The dot-com bubble had two main segments: the e-commerce/startup bubble and the telecom infrastructure bubble.
According to Justin Kollar's analysis, the telecom bubble stemmed from a severe misjudgment of market demand.
Behind the massive nationwide fiber rollout was a widely circulated fallacy—that internet traffic doubled every 90 days. This claim filled brokerage reports, earnings calls, and investor decks; if true, exponential demand growth would forever outpace infrastructure supply, making every inch of fiber perpetually profitable.
But data shattered the lie: AT&T researcher Andrew Odlyzko's analysis of actual traffic showed U.S. backbone traffic doubling annually—rapid growth, but nowhere near the absurd 90-day doubling rate.

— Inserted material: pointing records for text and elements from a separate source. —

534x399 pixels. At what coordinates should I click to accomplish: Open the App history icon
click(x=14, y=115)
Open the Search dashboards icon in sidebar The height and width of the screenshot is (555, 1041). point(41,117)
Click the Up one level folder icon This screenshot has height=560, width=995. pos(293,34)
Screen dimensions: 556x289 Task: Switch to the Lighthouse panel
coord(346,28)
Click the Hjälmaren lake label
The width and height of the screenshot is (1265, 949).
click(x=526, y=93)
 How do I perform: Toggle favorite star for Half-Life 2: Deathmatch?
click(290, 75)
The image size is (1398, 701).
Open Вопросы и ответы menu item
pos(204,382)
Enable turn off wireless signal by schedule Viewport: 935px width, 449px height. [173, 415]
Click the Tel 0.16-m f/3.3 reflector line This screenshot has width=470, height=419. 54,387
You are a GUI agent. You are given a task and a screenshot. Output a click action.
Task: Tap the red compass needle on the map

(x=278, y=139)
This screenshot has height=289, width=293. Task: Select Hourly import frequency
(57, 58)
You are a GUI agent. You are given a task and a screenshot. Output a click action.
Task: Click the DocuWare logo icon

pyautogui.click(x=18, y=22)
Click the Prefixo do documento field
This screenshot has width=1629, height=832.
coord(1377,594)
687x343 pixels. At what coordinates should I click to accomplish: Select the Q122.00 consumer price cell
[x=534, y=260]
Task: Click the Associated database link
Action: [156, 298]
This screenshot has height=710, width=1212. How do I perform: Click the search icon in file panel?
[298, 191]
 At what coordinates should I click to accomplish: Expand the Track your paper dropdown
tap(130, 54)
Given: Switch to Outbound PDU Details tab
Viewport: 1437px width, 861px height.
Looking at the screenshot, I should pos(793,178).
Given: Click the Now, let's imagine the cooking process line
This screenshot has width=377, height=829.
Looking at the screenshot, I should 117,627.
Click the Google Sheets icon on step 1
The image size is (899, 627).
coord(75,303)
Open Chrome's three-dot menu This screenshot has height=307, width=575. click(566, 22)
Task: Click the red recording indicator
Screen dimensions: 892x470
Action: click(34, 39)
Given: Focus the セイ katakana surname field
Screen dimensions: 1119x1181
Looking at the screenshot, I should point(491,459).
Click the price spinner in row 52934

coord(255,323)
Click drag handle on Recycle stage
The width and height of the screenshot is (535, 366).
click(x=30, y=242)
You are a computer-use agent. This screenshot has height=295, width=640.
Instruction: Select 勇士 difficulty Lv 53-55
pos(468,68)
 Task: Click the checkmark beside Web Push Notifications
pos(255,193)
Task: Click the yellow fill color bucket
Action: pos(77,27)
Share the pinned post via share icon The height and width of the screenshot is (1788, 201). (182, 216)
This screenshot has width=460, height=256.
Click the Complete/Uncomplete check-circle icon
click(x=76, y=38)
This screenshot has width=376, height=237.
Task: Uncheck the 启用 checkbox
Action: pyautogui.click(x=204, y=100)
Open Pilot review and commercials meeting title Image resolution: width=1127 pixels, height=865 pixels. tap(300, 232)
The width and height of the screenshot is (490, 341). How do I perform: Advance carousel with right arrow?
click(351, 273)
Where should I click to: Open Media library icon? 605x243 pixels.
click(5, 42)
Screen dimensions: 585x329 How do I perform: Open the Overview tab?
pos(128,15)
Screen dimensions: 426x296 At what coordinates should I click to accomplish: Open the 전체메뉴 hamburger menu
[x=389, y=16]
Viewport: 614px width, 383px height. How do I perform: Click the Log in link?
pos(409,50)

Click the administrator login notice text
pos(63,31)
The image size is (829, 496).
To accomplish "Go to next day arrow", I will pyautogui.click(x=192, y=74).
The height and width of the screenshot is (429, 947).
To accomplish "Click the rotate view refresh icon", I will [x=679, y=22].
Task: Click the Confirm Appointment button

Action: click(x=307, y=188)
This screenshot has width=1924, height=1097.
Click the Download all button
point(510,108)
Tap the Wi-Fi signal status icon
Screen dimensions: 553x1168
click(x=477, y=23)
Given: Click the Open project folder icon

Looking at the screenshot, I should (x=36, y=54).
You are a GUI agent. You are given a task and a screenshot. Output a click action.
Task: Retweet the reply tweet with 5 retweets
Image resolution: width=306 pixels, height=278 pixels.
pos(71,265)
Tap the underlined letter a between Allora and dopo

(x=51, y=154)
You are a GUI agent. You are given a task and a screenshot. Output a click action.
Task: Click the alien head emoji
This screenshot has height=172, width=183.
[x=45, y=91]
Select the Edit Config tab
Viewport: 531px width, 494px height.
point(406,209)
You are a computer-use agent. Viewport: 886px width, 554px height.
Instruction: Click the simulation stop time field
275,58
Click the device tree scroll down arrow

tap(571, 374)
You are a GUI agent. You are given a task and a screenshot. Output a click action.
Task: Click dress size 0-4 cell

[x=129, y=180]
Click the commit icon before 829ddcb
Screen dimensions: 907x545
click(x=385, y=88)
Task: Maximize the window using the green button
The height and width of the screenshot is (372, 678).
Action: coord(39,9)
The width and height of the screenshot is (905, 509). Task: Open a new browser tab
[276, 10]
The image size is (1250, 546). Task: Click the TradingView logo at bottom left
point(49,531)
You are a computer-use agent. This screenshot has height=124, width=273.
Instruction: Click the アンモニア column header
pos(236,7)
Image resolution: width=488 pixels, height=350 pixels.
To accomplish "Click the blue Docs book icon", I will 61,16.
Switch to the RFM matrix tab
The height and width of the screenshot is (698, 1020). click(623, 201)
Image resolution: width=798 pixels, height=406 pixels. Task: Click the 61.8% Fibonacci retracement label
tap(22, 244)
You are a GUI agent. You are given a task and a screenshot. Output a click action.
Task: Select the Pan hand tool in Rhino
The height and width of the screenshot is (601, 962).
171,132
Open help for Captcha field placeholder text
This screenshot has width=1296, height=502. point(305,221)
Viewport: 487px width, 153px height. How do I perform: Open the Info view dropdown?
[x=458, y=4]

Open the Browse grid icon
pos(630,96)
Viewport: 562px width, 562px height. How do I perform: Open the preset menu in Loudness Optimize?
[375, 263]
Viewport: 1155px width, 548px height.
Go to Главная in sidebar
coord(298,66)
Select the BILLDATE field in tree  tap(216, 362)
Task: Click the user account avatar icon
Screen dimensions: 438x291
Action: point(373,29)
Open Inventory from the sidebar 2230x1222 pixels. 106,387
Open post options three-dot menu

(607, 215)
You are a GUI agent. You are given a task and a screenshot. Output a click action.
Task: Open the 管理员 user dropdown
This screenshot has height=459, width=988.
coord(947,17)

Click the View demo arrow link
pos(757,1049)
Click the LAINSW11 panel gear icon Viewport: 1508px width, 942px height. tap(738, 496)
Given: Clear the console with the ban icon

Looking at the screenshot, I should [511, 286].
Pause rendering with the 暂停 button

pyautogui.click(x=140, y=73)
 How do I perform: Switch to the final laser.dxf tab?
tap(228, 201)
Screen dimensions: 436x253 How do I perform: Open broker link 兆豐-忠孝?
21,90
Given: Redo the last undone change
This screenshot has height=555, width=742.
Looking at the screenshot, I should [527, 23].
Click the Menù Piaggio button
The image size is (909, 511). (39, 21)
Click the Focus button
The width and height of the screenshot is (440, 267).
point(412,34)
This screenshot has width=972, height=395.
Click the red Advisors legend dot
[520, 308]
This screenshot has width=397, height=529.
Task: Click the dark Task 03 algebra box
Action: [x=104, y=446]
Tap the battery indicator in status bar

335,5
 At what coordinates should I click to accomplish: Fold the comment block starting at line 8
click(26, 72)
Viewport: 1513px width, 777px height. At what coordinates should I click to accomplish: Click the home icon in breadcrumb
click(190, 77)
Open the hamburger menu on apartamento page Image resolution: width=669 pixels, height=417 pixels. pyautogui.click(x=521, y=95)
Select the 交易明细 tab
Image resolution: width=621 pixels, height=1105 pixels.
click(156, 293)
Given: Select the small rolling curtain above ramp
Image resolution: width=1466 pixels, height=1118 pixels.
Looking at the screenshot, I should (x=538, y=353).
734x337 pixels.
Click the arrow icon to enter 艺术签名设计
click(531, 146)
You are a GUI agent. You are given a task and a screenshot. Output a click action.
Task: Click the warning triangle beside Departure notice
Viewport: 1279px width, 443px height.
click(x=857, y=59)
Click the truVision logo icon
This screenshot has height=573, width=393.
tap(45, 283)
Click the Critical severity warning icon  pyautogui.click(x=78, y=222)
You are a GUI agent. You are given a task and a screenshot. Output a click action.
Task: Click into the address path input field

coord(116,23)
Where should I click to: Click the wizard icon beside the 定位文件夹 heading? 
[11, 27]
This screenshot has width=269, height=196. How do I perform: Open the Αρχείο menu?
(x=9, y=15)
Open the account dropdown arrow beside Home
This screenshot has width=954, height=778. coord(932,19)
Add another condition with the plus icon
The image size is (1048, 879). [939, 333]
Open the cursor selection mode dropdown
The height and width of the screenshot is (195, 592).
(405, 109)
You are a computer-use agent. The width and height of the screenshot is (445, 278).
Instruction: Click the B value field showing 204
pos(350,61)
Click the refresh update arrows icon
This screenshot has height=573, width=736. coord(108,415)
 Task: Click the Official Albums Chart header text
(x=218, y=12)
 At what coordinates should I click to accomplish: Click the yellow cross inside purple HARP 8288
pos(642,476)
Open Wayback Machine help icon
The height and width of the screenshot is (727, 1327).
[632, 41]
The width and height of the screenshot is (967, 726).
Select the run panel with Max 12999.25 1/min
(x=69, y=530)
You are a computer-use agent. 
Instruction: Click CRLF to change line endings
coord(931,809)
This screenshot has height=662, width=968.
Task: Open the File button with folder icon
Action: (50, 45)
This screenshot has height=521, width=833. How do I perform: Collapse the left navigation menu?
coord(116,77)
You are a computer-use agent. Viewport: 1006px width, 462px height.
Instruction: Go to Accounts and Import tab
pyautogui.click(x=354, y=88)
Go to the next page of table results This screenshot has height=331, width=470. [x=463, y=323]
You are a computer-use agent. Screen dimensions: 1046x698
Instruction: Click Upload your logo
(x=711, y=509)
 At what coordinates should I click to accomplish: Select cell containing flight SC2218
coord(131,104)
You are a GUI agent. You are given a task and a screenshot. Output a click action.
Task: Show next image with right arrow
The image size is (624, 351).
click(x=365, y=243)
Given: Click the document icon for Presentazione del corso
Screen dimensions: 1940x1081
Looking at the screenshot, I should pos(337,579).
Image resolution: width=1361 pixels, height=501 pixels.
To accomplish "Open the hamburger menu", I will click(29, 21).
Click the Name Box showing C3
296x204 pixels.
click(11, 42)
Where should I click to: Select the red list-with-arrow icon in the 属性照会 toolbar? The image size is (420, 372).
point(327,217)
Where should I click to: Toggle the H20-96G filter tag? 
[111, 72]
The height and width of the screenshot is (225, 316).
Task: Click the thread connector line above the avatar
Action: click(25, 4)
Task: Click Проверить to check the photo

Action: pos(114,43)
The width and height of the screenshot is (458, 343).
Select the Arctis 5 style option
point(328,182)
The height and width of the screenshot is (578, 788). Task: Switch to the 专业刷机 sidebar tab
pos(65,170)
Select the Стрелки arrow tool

Meanwhile, wavelength-division multiplexing allowed a single fiber to carry multiple light signals in parallel, exponentially increasing per-strand capacity.
In the end, infrastructure deployment far exceeded actual demand: the global internet user base was small, and dial-up speeds were painfully slow.
Everyone cites 'the internet was also doubted back then' to justify AI's prospects, but let's clarify history: in 2000, only 52% of U.S. adults used the internet, rising to 61% by 2003; World Bank data shows global internet penetration was 16% in 2005, reaching 71% only in 2024.
The key difference lies in broadband adoption: early 56K dial-up was metered by the minute and sluggish; from 2000–2002, average U.S. speeds topped out at 400 kbps (~50 KB/s); today the U.S. average exceeds 200 Mbps (~25 MB/s).
Back then, page load times are unimaginable today; later, web design optimization and mobile adoption further revitalized the internet ecosystem. Early 2000s e-commerce was nascent, and the massive fiber infrastructure left by the dot-com bubble became a long-term industry dividend—one of the bubble's few positive legacies.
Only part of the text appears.